Red-flowering Currant is an ornamental shrub with stunning rose-colored flower clusters becoming purple-black, edible berries.
The berries of the Red-flowering Currant are a native food for both humans and wildlife. They are closely related to the European Red Currant, commonly cultivated for their edible berries in Europe. Native American peoples, wild foragers, and sustainable gardeners have and continue to value this plant as food using the berries both fresh and dried.
The taste ranges from bland to sweet, and the texture from mealy to juicy, depending on growing location and sub-species characteristics. Increase their natural sweetness with full sun, rich soils, and sufficient water. Their natural flavor shines when dried into "currant raisins" or made into jams, pies, juices, or syrups. Or, give this treat to the wildlife! The birds love them!
Environment and Culture
Red-flowering Currant is at home in sunny forest openings and edges, as well as along the stream-sides, throughout the Pacific Northwest - from sea to mountain tops. The prolific flower-clusters are a stunning burst of color amidst the greens and brown of the NW forest Spring. Red-flowering Currants prefer moist humus-rich soils, at least part-sun, and steady moisture. Our native Currants have been an important ecological food source for both humans and wildlife for millenia. Butterflies, birds, bees, moths, and hummingbirds adore the flower nectar.
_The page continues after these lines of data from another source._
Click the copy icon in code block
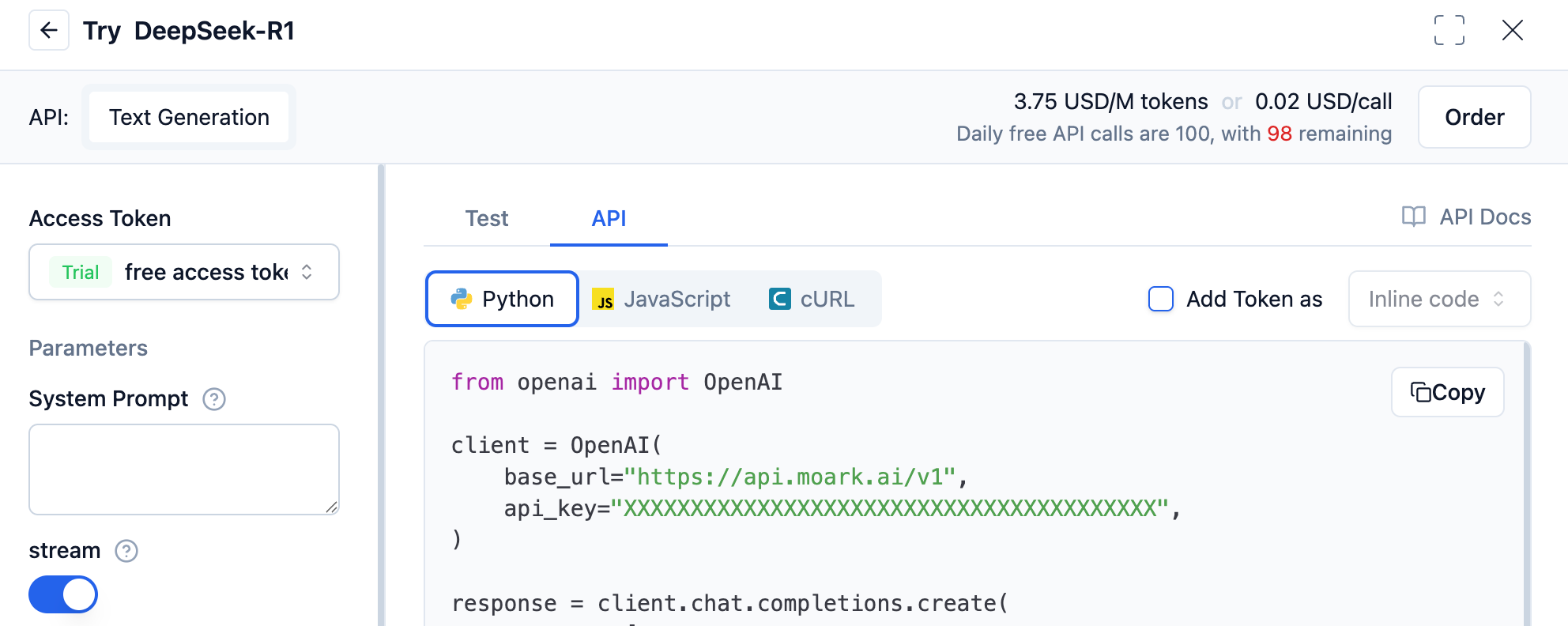Viewport: 1568px width, 626px height. point(1421,393)
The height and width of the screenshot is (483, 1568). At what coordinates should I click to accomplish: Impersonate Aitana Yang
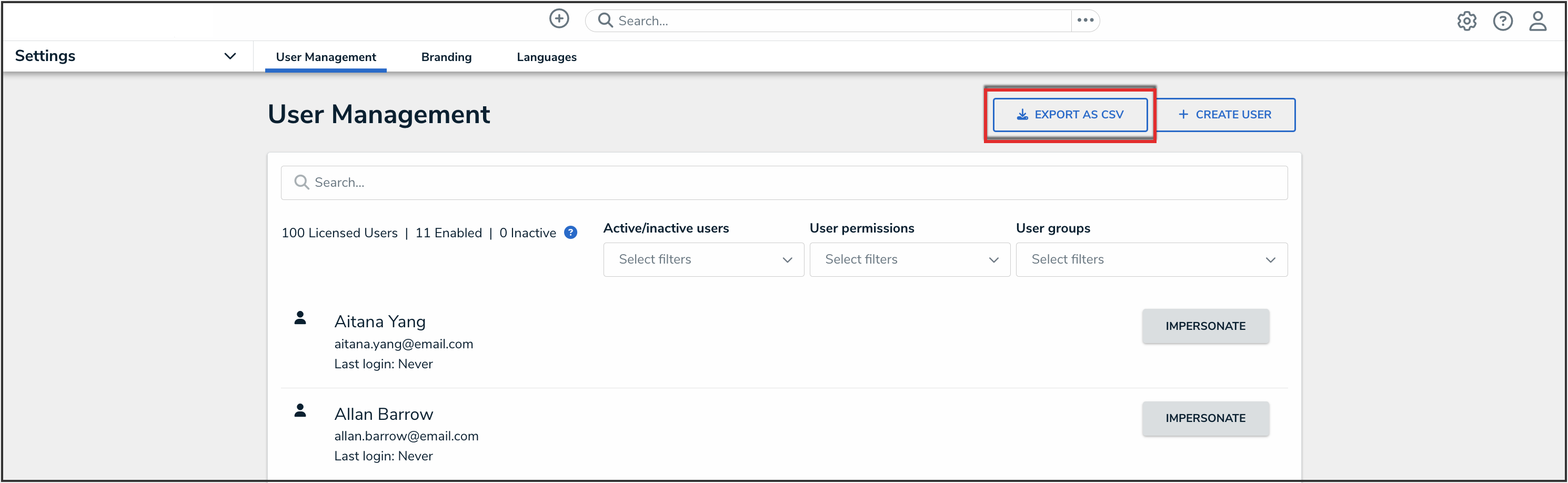coord(1204,326)
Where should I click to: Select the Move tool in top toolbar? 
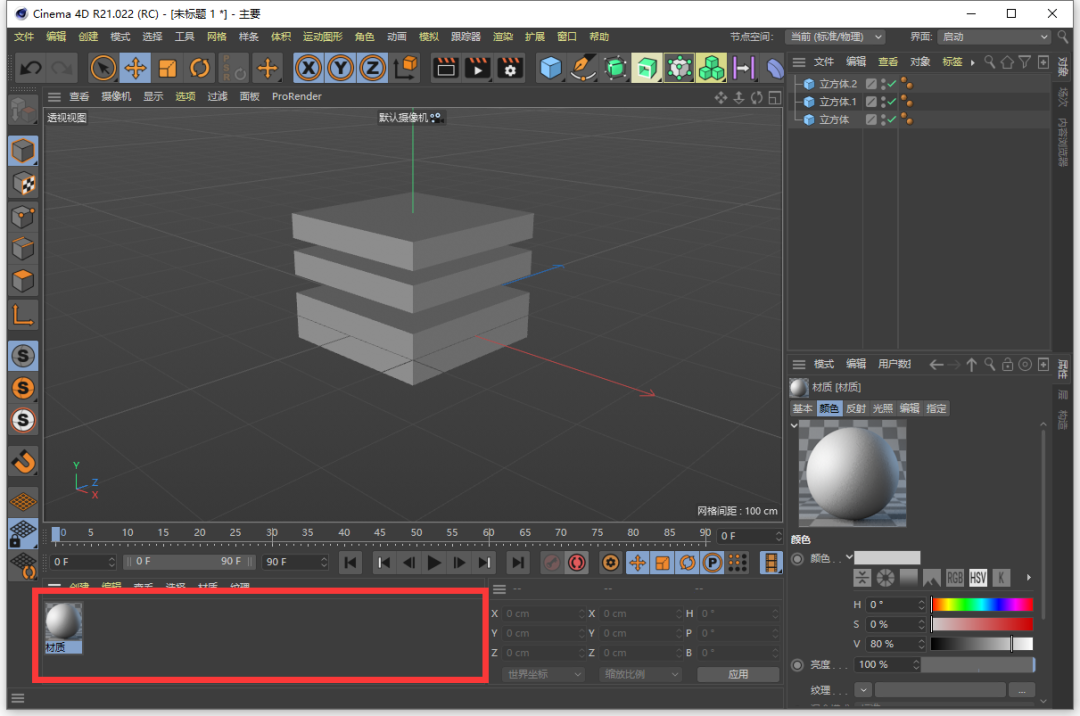(135, 68)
Northwest Native American tribes today still value this special tree as food, medicine, and family. Despite great cultural losses, they continue to work towards stewarding and restoring wild populations, both strengthening the integrity of the ecology and sustaining their cultural heritage and wisdom. These strong and recovering peoples and plants deserve our respect, gratitude, and reparations. (Learn more & how to help on our Charitable Giving page.)
Harvest, Care, and Preparation
Harvest the berries in late Summer/early Fall when they are purple-black, plump, and just barely beginning to soften to the touch. Giving this plant full sun and ample water is likely to increase the juiciness and sweetness of the berry. The berries can be eaten fresh off the plant, collected for a jam/jelly (strain the seeds out) or other confections, or dried for future use. Dried berries increase in sweetness and can be stored for long periods of time. Enjoy!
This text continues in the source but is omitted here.